From the line that holds "You are a GUI" to the last line below, retype everything exactly and nothing else; omit pictures.
- Opening Delimiter -
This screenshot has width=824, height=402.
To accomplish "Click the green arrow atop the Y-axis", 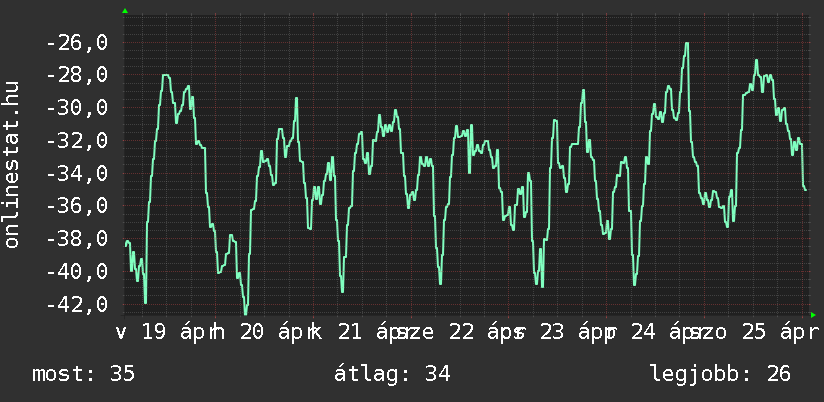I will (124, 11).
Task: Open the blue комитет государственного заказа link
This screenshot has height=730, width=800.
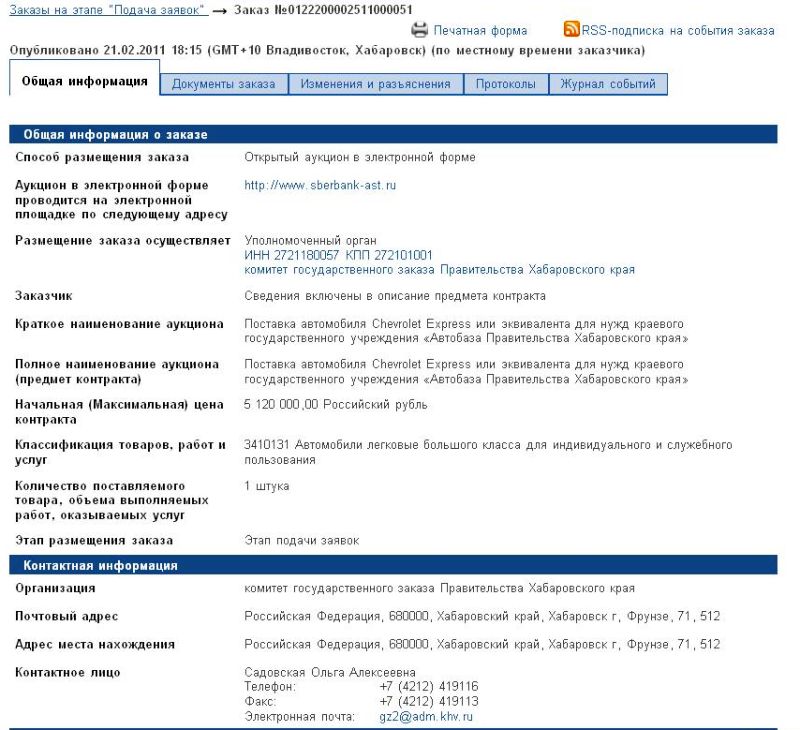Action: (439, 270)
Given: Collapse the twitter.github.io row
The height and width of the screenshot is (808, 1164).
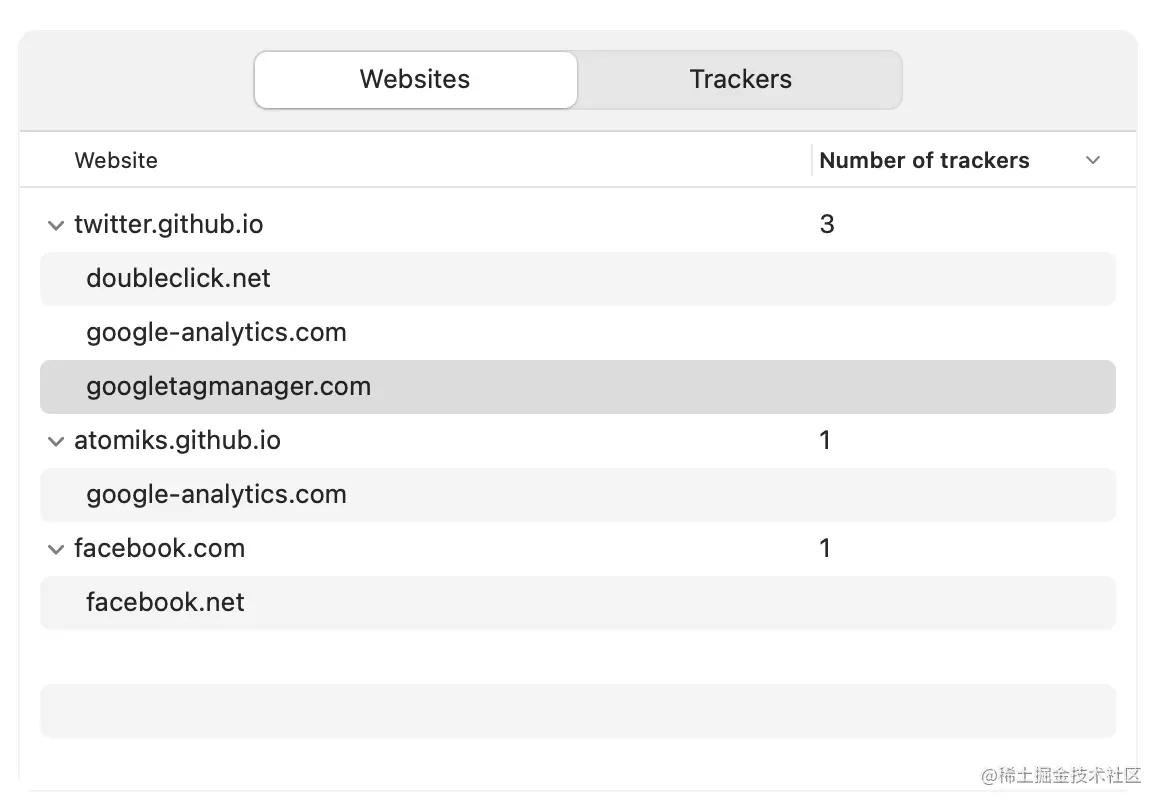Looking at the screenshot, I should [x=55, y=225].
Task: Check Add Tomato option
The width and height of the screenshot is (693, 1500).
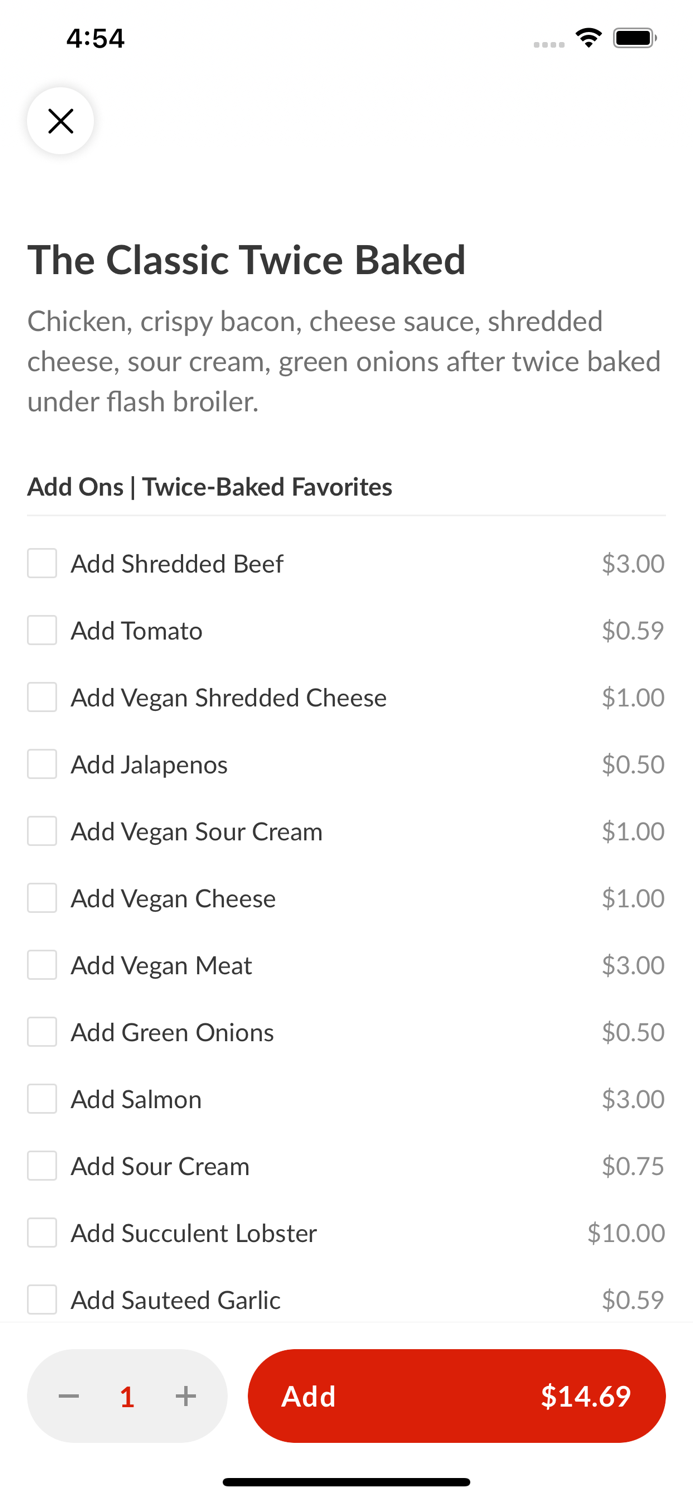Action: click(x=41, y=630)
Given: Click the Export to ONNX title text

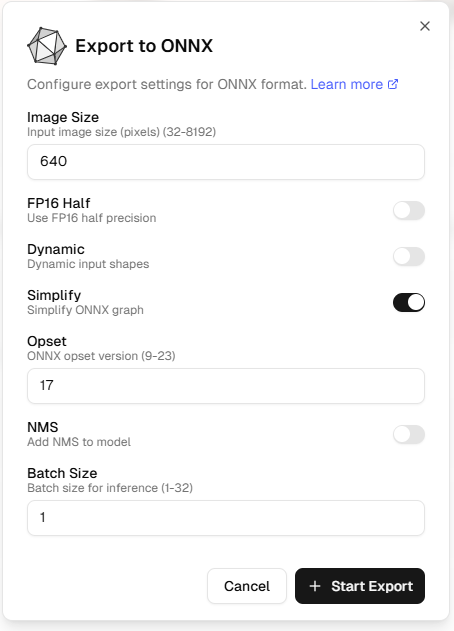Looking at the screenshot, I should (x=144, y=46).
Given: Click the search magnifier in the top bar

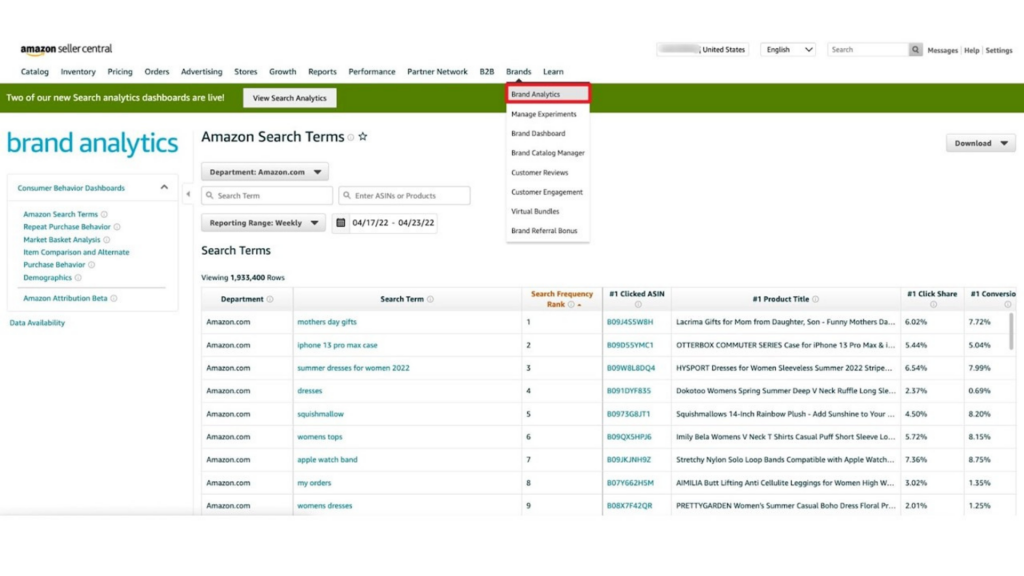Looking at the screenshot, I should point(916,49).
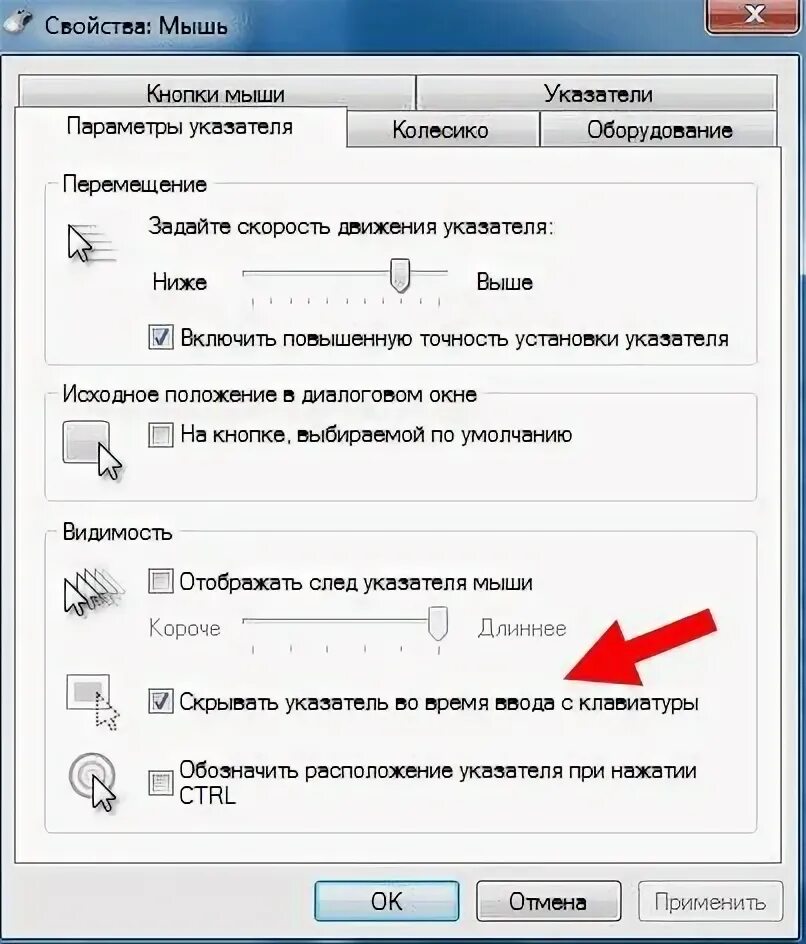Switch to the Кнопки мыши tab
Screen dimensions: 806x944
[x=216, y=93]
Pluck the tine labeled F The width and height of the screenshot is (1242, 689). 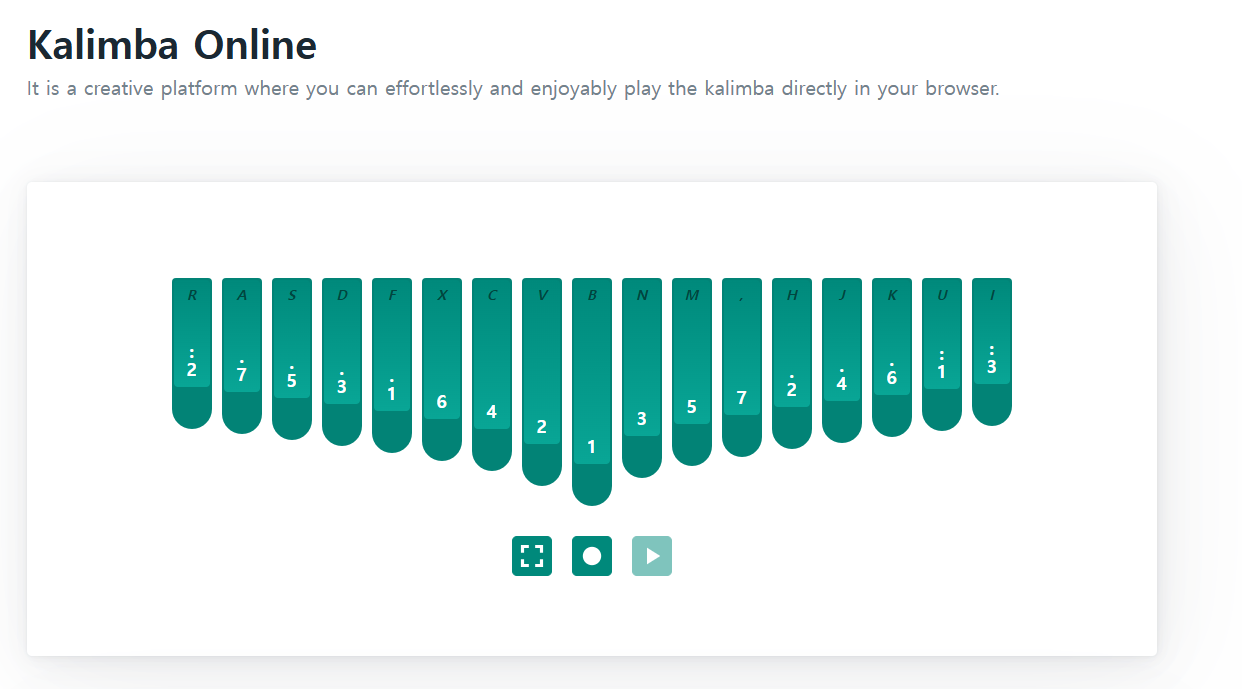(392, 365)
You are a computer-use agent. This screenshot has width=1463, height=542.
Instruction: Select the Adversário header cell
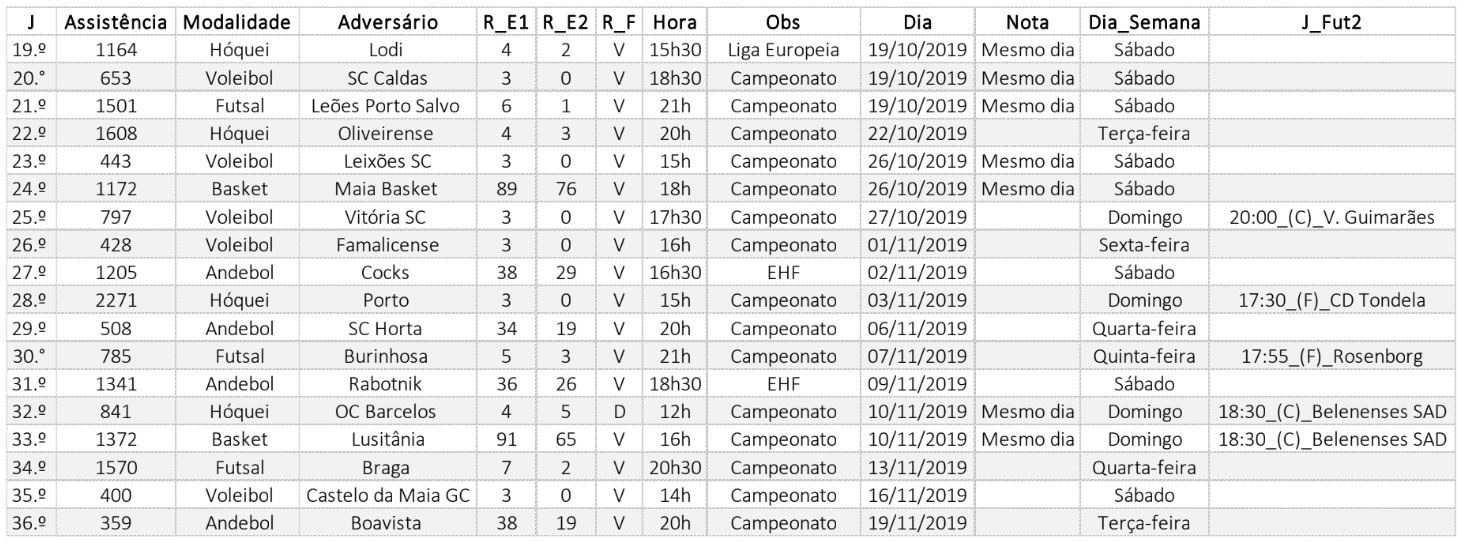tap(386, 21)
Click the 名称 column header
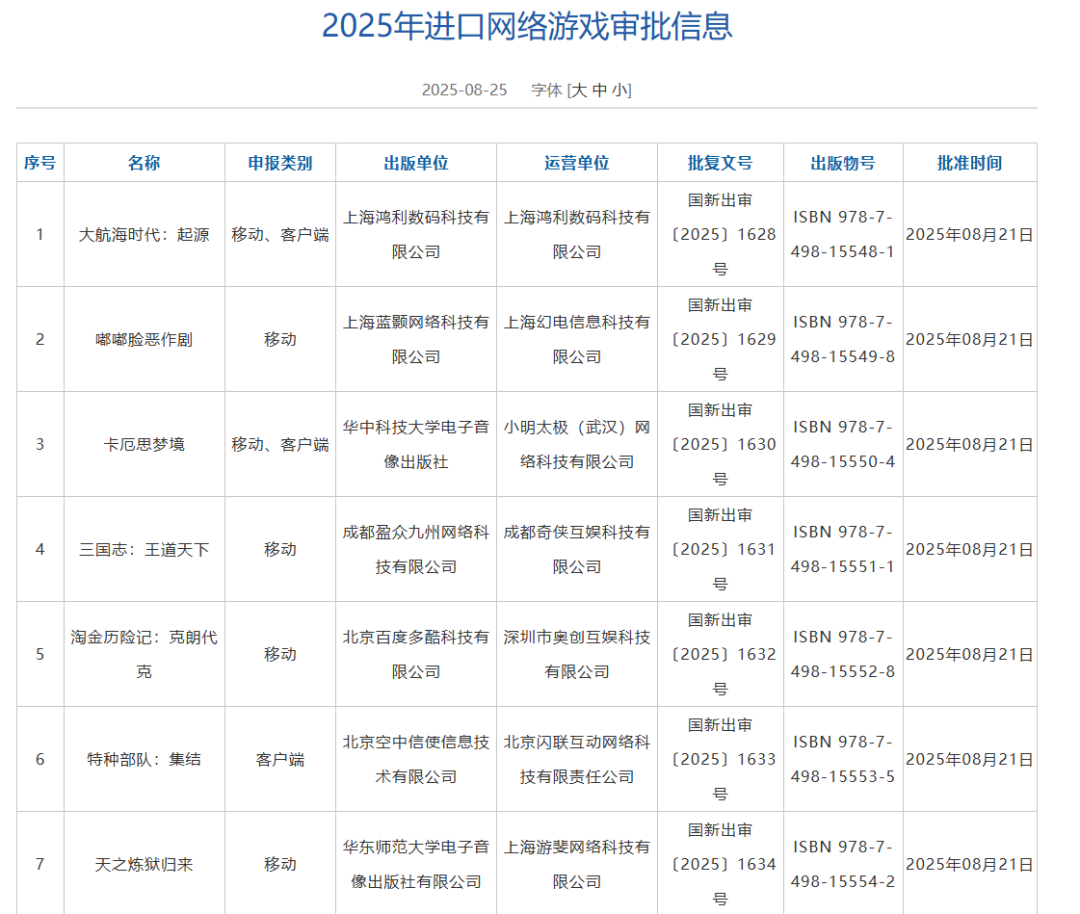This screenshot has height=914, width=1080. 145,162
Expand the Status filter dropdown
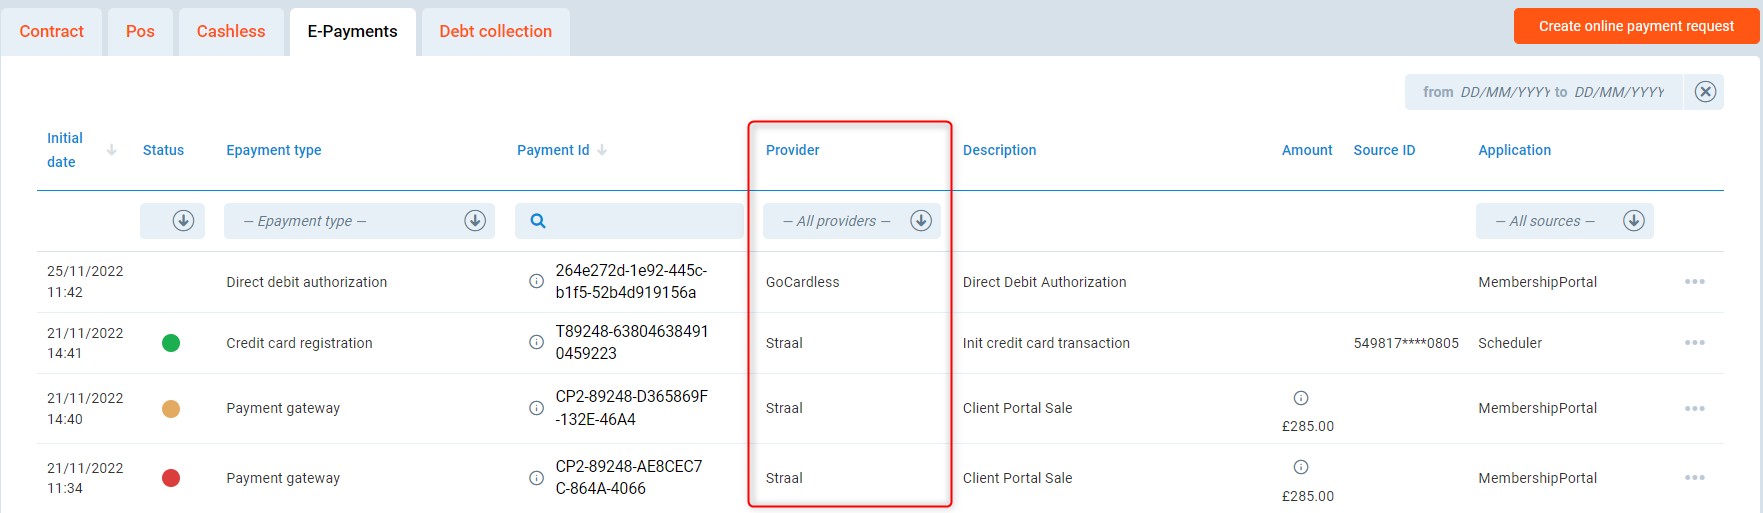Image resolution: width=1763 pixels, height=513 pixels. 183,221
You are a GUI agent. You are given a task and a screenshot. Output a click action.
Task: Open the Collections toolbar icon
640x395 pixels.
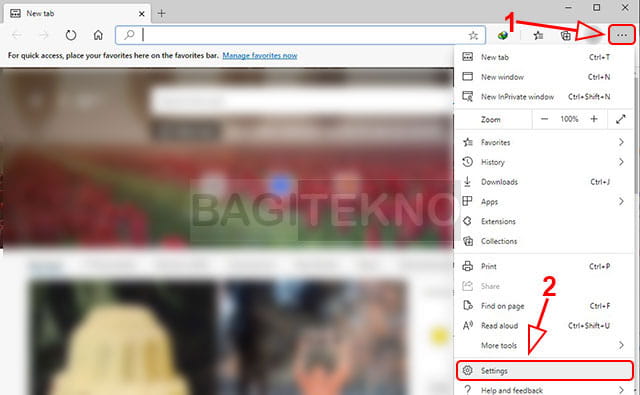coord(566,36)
- Closing Delimiter -
**The answer**
You are a GUI agent. You are given a task and a screenshot. Output a click action.
Task: Open the Collections toolbar icon
640x395 pixels.
coord(566,36)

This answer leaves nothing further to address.